The policy would compel departments and publicly funded bodies to scan their records, review the kind of data they maintain and release it for public consumption.
Officials involved with the initiative said that the move would, for the first time, create institutional systems to coax ministries into sharing as much information as possible, provided this does not pose a security risk.
“In the next few years, if a government department doesn’t share information, it will have to give reasons why it isn’t doing so,” said one of the officials involved in framing the policy. “If it classifies some information as restricted, it will have to justify its stance. That’s an inversion of current policy.” Both the officials requested anonymity.
Currently, information collected by the government is marked “restricted access”, when it’s often possible to get it off the Internet anyway, researchers say.
“Take Google Earth for instance,” the official said. “The Survey of India has all that and much more. So it makes sense to release that, possibly allow other end-users to make better maps and maybe charge end-users a nominal fee.”
The access and sharing policy is the brainchild of Prime Minister Manmohan Singh, who hinted at such a policy at the Indian Science Congress in Thiruvananthapuram earlier this month.
Science minister Prithviraj Chavan had, on the sidelines of a conference on 18 January, said the first draft of the policy would be ready by May.
As of now, the top officials in all Central government departments have been consulted, though the departments of space and defence are yet to give their assent, said the official cited above.
The biggest beneficiaries are likely to be researchers and the geospatial industry.
Private firms such as Google Inc. (in 2007) announced they would step up plans to map India by surveying down to the city and village block levels. The Indian geospatial research industry, pegged at Rs839 crore, is expected to treble by 2013, according to a 2008 industry report.
The policy will help standardize data, said Rajesh Kalra, managing director, Risk Management Services India Pvt. Ltd, which uses a variety of weather and geographical data to make commercial risk assessments.
“Even something as simple as an updated document on the actual number of villages in India is hard to find,” Kalra said. “When we approach ministries, they rarely have fixed rates for certain kinds of data.

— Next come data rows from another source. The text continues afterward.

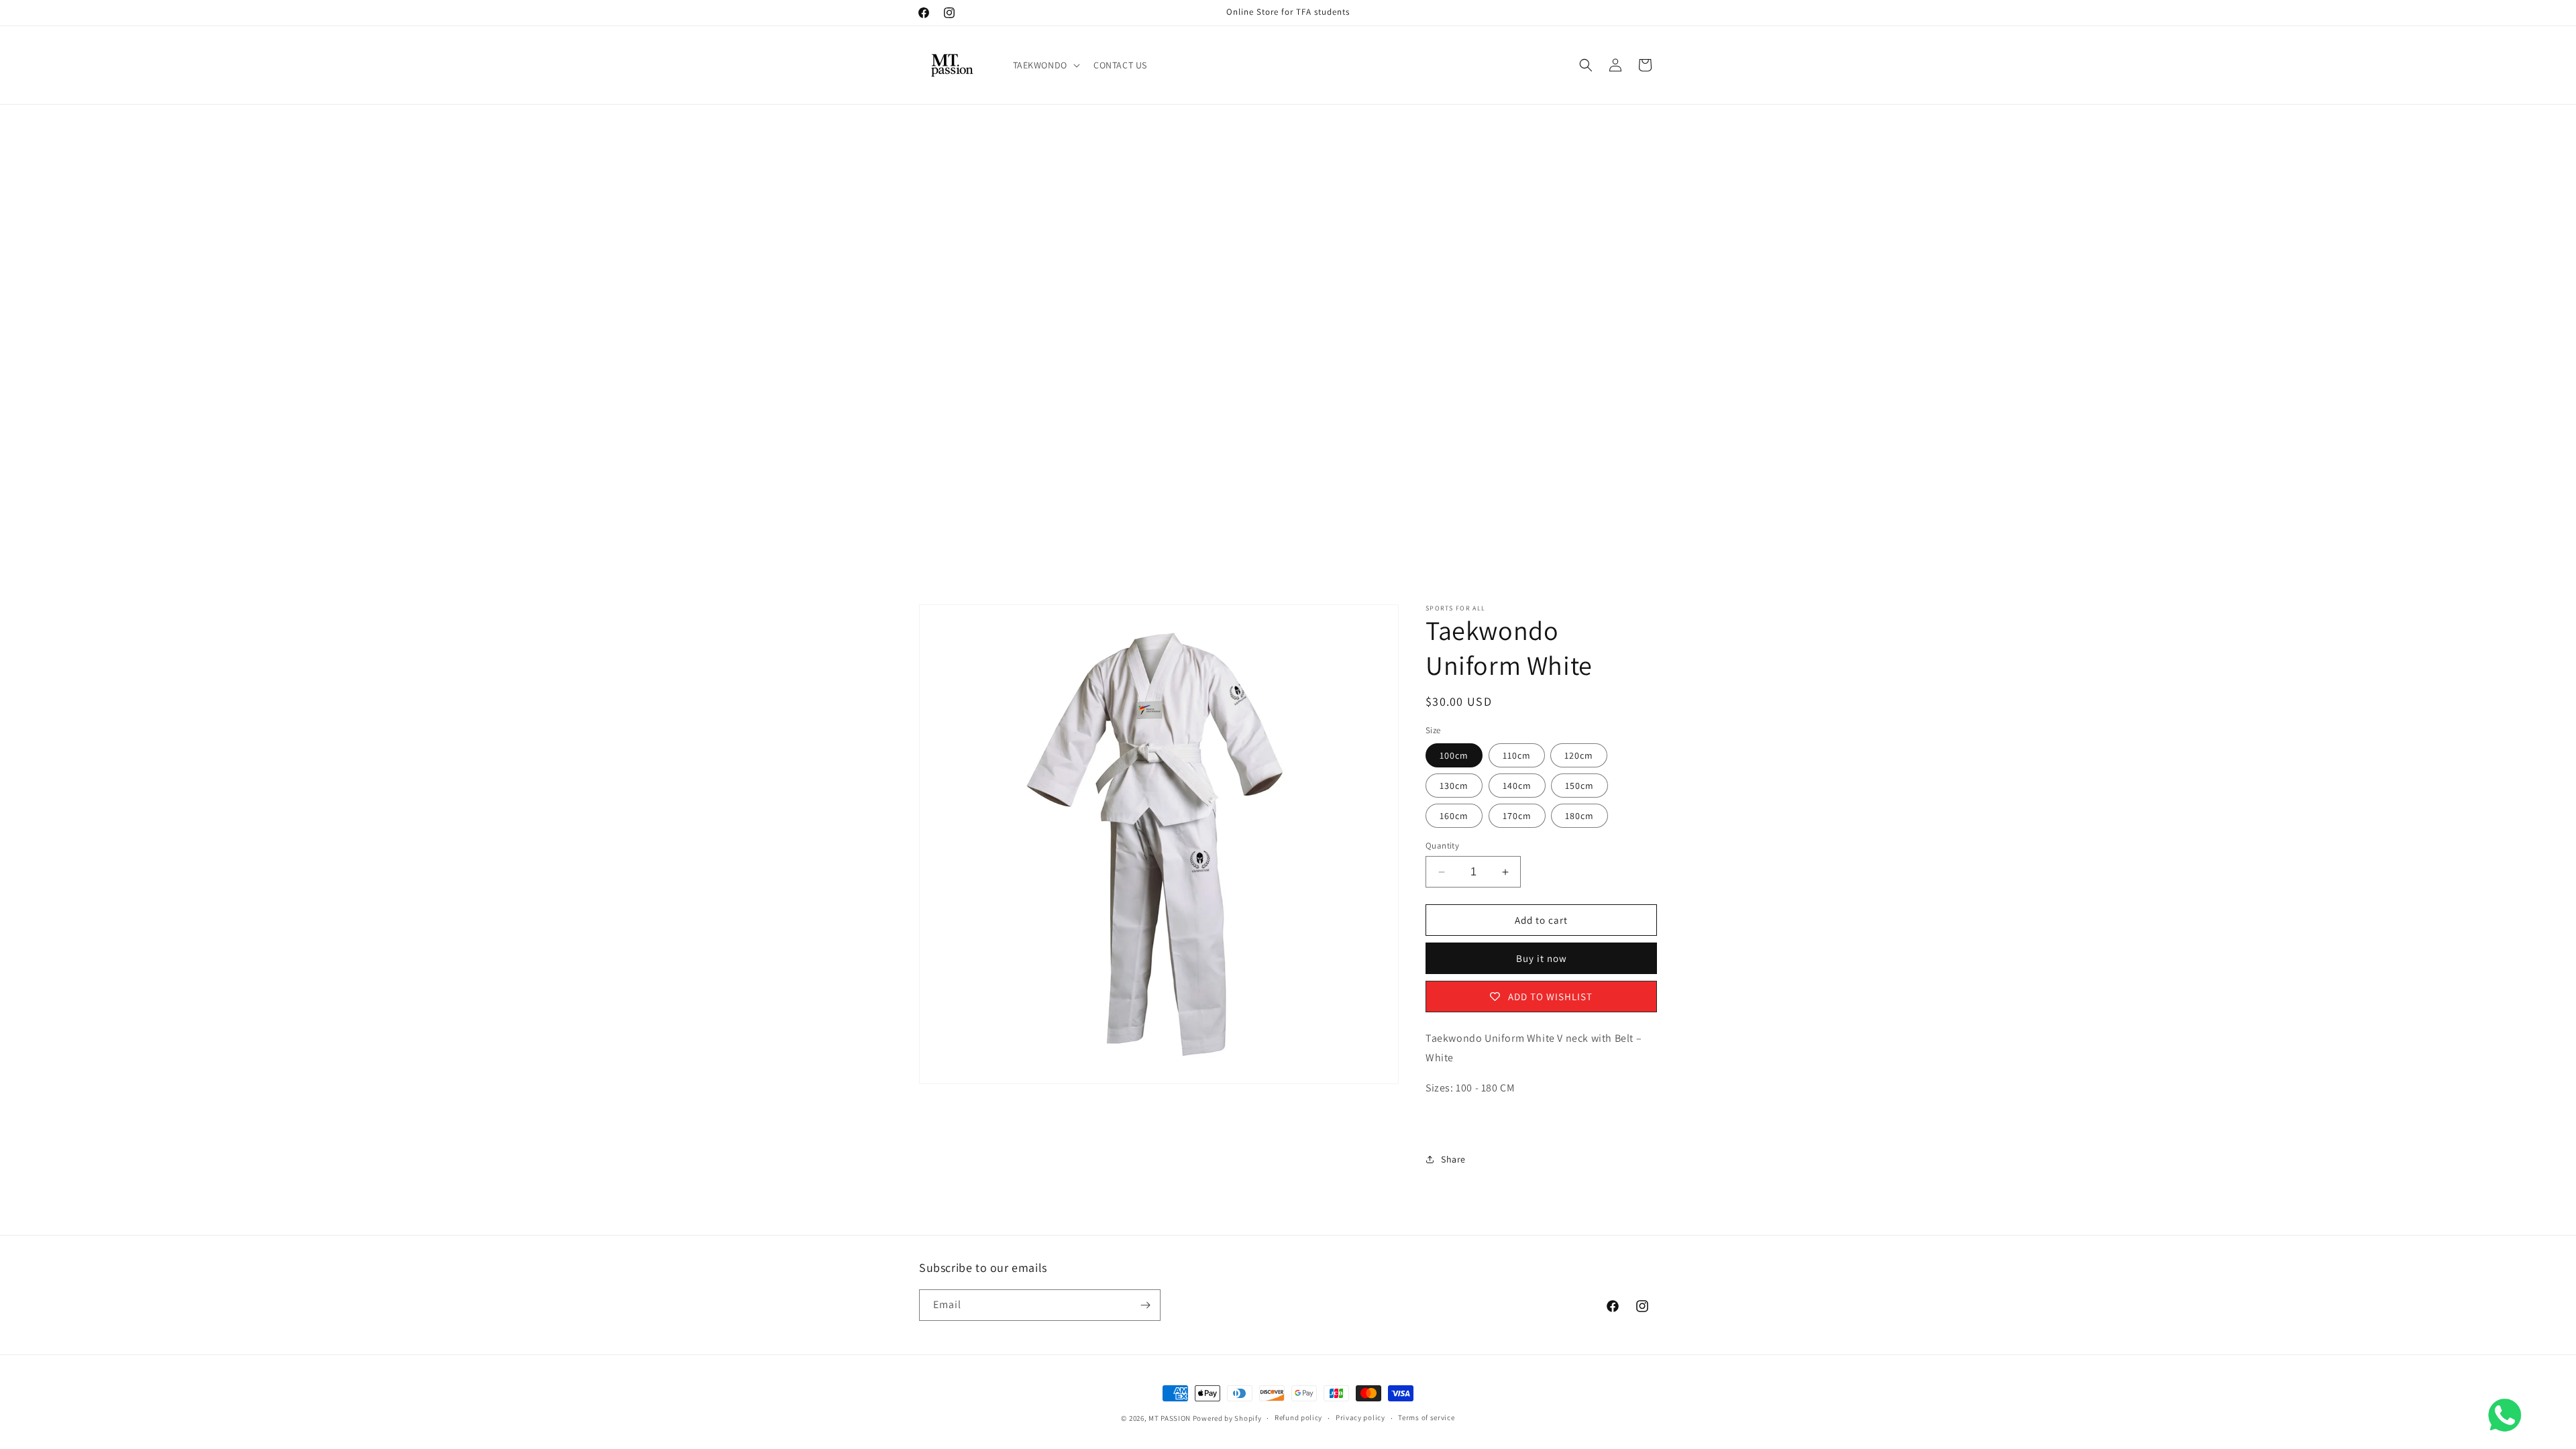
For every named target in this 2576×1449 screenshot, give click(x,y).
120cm (1578, 755)
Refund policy (1298, 1417)
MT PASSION (1169, 1418)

Better data helps us make better risk assessments.”
The lack of India-specific data was one of the key weaknesses of trying to gauge the impact of climate change in the country, said N.H. Ravindranath, a professor at the Indian Institute of Science.

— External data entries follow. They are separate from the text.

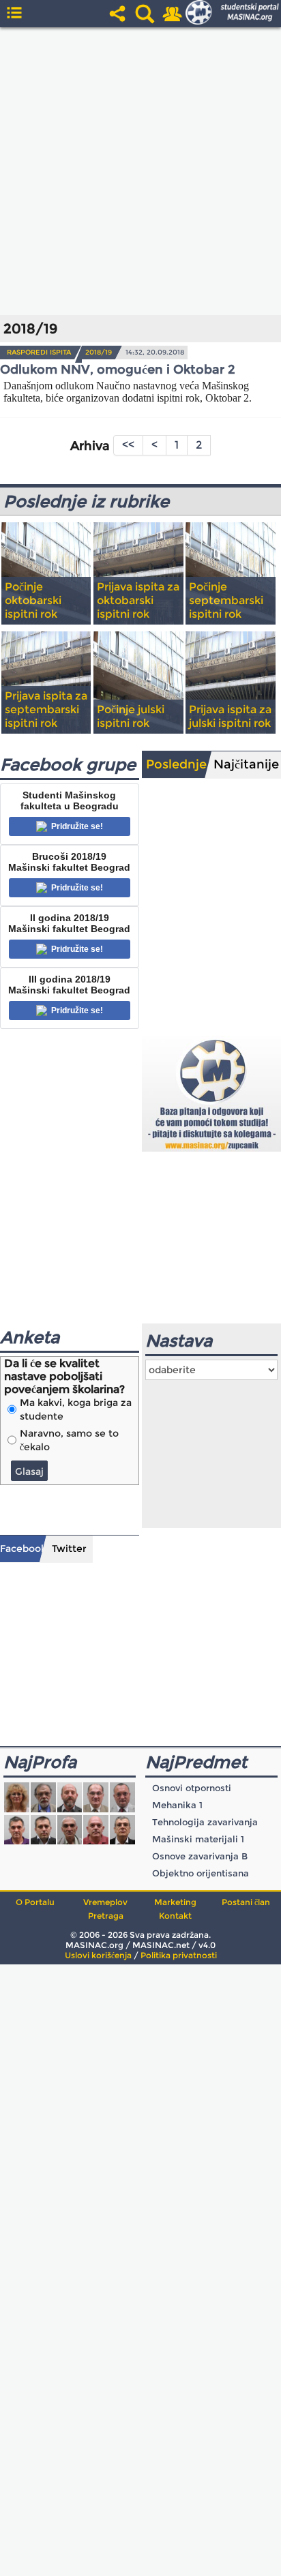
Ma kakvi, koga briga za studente (76, 1409)
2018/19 (98, 352)
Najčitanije (246, 764)
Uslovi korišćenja (98, 1955)
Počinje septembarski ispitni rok (226, 600)
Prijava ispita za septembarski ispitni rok (46, 709)
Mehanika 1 (177, 1804)
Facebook (23, 1548)
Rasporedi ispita (39, 352)
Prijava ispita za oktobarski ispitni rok (138, 600)
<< (128, 444)
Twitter (69, 1548)
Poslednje (176, 764)
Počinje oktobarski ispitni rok (33, 600)
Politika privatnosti (178, 1955)
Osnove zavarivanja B (200, 1856)
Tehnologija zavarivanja (205, 1821)
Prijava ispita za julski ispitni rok (230, 716)
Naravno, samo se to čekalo (69, 1440)
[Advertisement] (140, 171)
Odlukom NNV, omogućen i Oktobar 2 (117, 369)
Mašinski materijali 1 (198, 1838)
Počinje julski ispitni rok (130, 716)
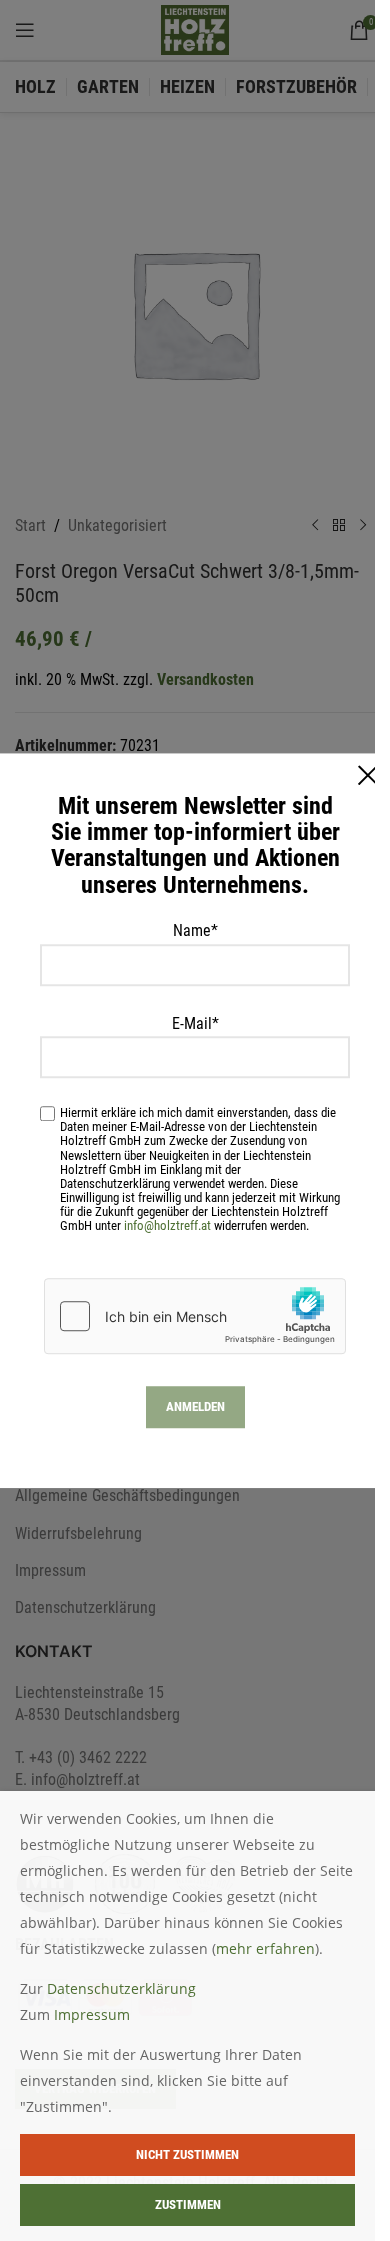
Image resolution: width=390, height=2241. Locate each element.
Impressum (92, 2014)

“I’ve made several submissions to various ministries for hydrology data, soil carbon data, river flow,” he said. “All of this exists. For some reason, they are deemed classified. This (the policy) should be a welcome step.”
Most studies that have estimated India’s greenhouse gas inventories, or the impact of climate change over India, have relied on so-called global circulation models prepared by research centres based out of the UK or the US, largely because of the unavailability of local research and data.
Other experts see the benefits of the policy beyond map making.
P. Banerjee, director of the National Institute of Science, Technology and Development Studies, a Council of Scientific and Industrial Research body, is confident of several interesting studies involving the Indian Institutes of Management and Indian Institutes of Technology if they release data.
“There may be issues of privacy, but as long as you withhold names, I don’t see why such data should be restricted in the first place,” he said.
However, government departments are unlikely to begin releasing data anytime soon as they need to work on getting their data interoperable. “Lots of interesting stuff is still in the files. Those that are digitized are not flexible across operating systems,” said another science ministry official. “That will take a minimum of two years.”